Упс, точно! Спасибо за замечание.

Тут смысл такой. Если окажется, что надежность AES-256 во всех случаях не выше AES-128, то использование AES-256 нецелесообразно, т.к. он тратит больше ресурсов на шифрование/расшифровку.

Вы смеетесь, да? Предлагаю посмеяться вместе.
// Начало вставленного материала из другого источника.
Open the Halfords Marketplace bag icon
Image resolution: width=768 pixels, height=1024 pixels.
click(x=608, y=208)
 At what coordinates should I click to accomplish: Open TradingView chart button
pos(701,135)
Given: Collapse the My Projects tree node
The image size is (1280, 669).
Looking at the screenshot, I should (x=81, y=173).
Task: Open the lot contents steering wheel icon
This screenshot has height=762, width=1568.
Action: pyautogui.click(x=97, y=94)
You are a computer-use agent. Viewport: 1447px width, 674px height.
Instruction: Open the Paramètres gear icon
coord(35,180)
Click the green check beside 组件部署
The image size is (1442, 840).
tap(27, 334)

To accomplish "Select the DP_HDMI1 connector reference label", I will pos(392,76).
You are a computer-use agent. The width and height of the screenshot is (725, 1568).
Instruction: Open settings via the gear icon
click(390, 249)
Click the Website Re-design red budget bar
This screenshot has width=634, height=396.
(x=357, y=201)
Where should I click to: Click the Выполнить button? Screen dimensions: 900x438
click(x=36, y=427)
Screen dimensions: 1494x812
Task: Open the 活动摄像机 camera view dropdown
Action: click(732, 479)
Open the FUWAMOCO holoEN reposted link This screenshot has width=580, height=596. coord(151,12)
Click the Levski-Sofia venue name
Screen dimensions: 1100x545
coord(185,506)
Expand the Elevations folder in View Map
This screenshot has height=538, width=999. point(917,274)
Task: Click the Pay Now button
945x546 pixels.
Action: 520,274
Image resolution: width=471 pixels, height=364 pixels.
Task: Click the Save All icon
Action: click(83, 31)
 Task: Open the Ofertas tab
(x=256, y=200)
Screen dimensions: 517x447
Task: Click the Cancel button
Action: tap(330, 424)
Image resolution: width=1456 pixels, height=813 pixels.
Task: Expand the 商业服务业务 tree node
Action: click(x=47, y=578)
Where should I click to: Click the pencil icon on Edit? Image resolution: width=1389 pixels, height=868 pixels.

У ГОСТ 28147-89 есть изрядное количество недостатков:

— во-первых, малый размер блока (64 бита) приводит к реальной возможности birthday attack — особенно, когда эта конструкция применяется на гигабитных скоростях. Для реализации атаки с вероятностью 50% нужно ~ 2^32 блоков по 64 бита, которые на скорости 1Gb/s передаются в течении 5 минут. Пусть даже в реальной жизни это будет не 5 минут, а 30 — все равно несерьезно. Рекеинг на практике делают раз в сутки, параноики — раз в 8 часов.
— во-вторых, конструкция с неспецифицированными S-боксами создает больше вопросов, чем ответов. Мало того, что нет априорной ясности о качестве конкретных S-боксов, так еще и их содержимое может быть раскрыто adaptive plaintext атакой за по-моему 2^16 попыток.
— кроме того, есть несколько «просто» атак на сам алгоритм, краткий список можно, например, посмотреть тут: events.iaik.tugraz.at/weworc09/9aa510c7c7aab1/abstracts/20.pdf

В общем, большой ошибкой было бы считать, что тридцатилетний алгоритм может на равных конкурировать с современными системами. Никто не говорит, что ГОСТ сам по себе плох, пожалуй, как калька с DES'а он вполне себе хорош, но возраст дает знать.

А чего минусируєм?
В истории так всегда было. Любой алгоритм взламывали.
Что касается AES так ознакомьтесь с работами Nicolas T. Courtois.
Я не думаю что AES будет вечно безопасен.

никто не запрещает в аес использовать 12 или 14 раундов. Более того, хоть сколько угодно раундов )
а 7 раундов взлома — это только в теории. На практике еще не реализовано.